■ **Your instructions**: Reproduce the data from the line with "Click the 'December Headline:' label" up to and including the line with "tap(227, 105)", requests included, shifting every coordinate in the answers by 150. Omit the pictures.

■ **Records to process**:
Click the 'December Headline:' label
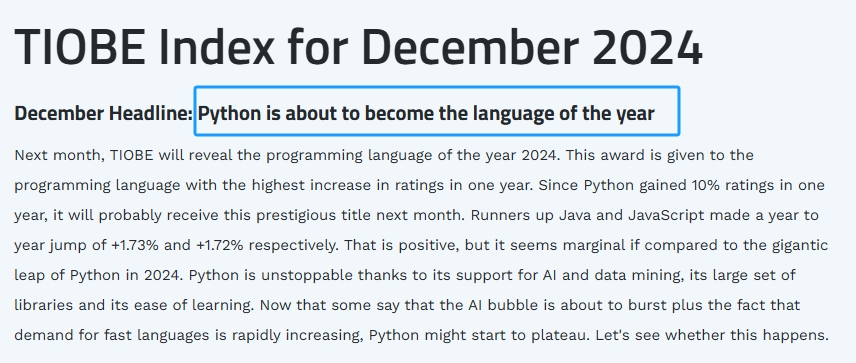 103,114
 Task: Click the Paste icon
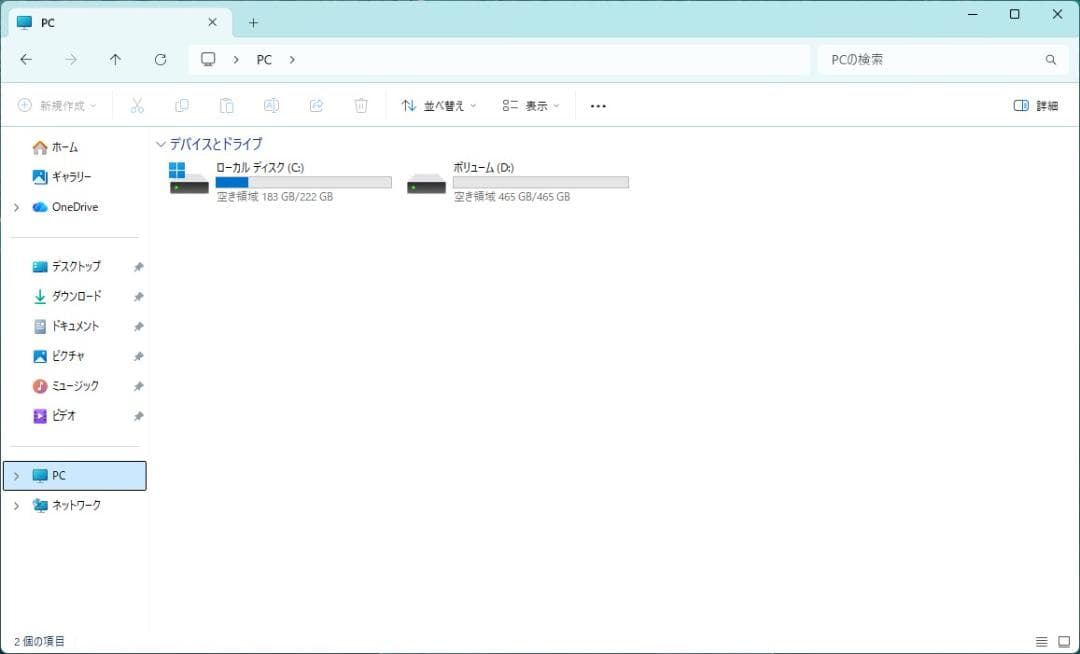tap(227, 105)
---
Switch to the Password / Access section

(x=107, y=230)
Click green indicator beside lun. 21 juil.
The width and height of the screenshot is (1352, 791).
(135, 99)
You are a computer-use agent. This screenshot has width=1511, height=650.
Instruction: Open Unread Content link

■ **Exercise output**:
Click the 'December Headline:' label
 253,264
 Task: Click the Paste icon
tap(377, 255)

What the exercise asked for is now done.